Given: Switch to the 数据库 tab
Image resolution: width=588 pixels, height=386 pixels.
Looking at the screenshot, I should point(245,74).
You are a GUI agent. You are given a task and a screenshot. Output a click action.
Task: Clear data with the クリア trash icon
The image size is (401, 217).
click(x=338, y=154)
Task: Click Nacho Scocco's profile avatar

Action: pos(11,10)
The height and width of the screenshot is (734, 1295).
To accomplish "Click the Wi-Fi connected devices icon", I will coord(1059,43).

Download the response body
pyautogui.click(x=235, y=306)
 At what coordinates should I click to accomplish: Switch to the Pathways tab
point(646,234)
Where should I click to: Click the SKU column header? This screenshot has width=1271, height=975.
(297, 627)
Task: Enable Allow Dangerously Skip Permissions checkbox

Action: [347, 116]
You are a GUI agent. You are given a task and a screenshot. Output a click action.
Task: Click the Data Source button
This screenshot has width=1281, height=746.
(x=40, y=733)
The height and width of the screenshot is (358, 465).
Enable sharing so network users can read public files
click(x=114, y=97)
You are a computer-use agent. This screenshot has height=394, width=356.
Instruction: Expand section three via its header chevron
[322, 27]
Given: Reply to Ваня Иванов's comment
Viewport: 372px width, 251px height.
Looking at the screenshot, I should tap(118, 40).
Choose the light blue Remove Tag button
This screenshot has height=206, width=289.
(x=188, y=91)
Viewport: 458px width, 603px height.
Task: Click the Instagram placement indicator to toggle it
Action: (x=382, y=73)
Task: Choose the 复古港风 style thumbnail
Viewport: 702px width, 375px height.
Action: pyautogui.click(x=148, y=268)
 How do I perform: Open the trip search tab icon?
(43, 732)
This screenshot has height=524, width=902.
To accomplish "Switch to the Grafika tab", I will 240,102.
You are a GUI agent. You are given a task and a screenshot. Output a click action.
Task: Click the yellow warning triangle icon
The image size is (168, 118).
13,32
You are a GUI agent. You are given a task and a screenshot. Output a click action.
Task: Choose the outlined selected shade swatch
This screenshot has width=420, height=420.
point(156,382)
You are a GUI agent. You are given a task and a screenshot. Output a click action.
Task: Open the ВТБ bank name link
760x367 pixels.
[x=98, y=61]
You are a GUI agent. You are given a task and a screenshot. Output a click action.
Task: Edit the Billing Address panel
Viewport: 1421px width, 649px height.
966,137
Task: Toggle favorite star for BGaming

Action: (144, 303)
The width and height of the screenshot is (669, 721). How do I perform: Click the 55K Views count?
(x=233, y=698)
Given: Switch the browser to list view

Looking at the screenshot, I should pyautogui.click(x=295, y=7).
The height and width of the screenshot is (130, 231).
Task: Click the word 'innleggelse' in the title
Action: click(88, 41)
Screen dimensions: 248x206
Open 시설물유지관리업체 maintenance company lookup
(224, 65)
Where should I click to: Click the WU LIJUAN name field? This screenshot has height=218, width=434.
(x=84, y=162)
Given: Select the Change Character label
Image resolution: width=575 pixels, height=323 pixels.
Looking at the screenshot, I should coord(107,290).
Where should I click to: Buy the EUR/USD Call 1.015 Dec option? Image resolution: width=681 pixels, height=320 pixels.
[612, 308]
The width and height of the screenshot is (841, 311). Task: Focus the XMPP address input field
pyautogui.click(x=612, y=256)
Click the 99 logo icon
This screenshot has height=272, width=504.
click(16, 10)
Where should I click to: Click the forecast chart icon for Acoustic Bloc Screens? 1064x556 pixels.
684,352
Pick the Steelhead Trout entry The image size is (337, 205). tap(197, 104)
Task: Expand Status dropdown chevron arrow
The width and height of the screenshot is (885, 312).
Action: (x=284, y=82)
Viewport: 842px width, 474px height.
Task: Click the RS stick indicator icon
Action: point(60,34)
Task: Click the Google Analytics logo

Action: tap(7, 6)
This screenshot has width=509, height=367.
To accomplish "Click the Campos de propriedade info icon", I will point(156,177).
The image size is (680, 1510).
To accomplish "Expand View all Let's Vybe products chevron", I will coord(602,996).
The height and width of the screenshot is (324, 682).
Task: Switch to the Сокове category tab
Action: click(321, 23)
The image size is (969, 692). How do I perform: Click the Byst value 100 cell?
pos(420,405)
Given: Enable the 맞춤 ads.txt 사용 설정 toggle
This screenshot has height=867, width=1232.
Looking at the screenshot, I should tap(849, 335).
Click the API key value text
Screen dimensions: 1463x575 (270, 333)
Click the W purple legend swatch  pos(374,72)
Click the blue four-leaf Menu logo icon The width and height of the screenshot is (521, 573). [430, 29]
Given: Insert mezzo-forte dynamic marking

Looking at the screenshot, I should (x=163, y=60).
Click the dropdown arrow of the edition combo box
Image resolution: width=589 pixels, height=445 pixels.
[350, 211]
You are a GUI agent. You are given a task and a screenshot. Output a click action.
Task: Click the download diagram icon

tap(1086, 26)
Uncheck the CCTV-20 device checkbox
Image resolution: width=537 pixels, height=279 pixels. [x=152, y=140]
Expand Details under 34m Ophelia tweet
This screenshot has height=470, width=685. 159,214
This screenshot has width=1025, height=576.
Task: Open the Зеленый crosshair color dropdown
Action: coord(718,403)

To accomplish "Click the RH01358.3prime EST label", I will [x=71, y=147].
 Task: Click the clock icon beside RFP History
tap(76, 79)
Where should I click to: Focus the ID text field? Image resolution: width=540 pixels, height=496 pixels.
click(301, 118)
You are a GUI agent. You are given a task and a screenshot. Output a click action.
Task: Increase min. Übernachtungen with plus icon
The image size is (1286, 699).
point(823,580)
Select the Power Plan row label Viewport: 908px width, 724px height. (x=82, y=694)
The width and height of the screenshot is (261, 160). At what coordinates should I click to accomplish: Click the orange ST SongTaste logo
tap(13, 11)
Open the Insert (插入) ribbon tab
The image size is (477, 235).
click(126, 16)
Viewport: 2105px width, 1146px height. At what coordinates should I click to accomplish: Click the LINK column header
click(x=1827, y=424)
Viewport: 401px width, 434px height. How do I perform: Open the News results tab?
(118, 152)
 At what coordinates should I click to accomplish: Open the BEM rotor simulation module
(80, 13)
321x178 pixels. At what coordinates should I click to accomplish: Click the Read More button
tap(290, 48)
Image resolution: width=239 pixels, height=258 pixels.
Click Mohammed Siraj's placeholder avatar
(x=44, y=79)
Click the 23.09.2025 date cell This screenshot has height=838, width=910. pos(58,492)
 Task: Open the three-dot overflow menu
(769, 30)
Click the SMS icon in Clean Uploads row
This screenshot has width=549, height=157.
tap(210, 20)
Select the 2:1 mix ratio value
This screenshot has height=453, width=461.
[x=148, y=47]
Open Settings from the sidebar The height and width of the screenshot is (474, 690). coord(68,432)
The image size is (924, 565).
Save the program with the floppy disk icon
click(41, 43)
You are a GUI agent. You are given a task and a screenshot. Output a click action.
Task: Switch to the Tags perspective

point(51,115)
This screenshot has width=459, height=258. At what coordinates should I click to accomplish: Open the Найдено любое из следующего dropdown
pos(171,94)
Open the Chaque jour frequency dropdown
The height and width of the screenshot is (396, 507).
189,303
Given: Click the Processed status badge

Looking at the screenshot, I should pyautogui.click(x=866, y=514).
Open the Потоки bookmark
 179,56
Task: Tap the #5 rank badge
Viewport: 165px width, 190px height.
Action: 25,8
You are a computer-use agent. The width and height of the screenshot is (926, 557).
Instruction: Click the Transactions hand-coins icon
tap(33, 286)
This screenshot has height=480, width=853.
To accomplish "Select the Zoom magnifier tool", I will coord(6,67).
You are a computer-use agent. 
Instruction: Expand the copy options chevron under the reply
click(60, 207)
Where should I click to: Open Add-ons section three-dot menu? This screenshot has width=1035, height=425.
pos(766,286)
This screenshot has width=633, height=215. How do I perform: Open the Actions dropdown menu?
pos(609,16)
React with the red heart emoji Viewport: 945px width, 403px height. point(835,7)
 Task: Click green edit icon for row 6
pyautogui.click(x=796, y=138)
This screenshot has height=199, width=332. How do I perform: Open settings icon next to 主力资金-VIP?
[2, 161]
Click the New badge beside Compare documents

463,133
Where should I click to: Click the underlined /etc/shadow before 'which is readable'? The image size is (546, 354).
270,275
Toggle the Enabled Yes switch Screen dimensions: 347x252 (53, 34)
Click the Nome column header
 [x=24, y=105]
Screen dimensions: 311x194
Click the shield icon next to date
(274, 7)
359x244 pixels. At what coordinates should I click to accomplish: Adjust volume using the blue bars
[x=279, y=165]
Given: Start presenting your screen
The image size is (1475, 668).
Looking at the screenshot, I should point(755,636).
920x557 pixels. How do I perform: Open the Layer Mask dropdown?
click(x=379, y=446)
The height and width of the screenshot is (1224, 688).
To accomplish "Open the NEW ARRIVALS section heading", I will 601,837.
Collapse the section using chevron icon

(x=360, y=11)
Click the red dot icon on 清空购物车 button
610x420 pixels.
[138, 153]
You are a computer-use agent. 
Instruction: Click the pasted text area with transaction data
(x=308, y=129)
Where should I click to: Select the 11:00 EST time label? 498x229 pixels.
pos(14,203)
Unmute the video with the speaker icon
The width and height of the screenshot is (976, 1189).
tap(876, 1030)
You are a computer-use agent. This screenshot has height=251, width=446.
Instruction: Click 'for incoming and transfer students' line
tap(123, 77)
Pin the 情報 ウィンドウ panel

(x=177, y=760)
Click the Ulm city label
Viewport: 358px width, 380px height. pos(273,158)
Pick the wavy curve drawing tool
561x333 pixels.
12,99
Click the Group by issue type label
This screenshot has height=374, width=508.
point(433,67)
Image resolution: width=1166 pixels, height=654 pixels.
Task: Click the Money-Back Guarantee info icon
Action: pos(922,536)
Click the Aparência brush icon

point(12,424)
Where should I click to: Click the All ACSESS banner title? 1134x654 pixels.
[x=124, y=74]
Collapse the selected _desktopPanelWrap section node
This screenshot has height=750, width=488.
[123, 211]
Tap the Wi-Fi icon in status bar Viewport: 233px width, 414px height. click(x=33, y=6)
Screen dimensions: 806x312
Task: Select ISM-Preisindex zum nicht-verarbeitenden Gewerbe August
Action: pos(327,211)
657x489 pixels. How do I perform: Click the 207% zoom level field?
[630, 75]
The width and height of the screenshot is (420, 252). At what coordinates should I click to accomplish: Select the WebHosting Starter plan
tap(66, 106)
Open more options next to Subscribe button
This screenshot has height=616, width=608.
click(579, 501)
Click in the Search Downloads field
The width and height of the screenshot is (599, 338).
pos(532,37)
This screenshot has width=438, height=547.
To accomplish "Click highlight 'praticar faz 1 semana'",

--

WORK ITEM – Beginning at the first line above, repeat exactly until the line containing "The height and width of the screenshot is (734, 1295).", which is included.

YOUR SOLUTION –
Given: Switch to the 数据库 tab
Image resolution: width=588 pixels, height=386 pixels.
Looking at the screenshot, I should point(245,74).
You are a GUI agent. You are given a task and a screenshot. Output a click action.
Task: Clear data with the クリア trash icon
The image size is (401, 217).
click(x=338, y=154)
Task: Click Nacho Scocco's profile avatar

Action: pos(11,10)
The height and width of the screenshot is (734, 1295).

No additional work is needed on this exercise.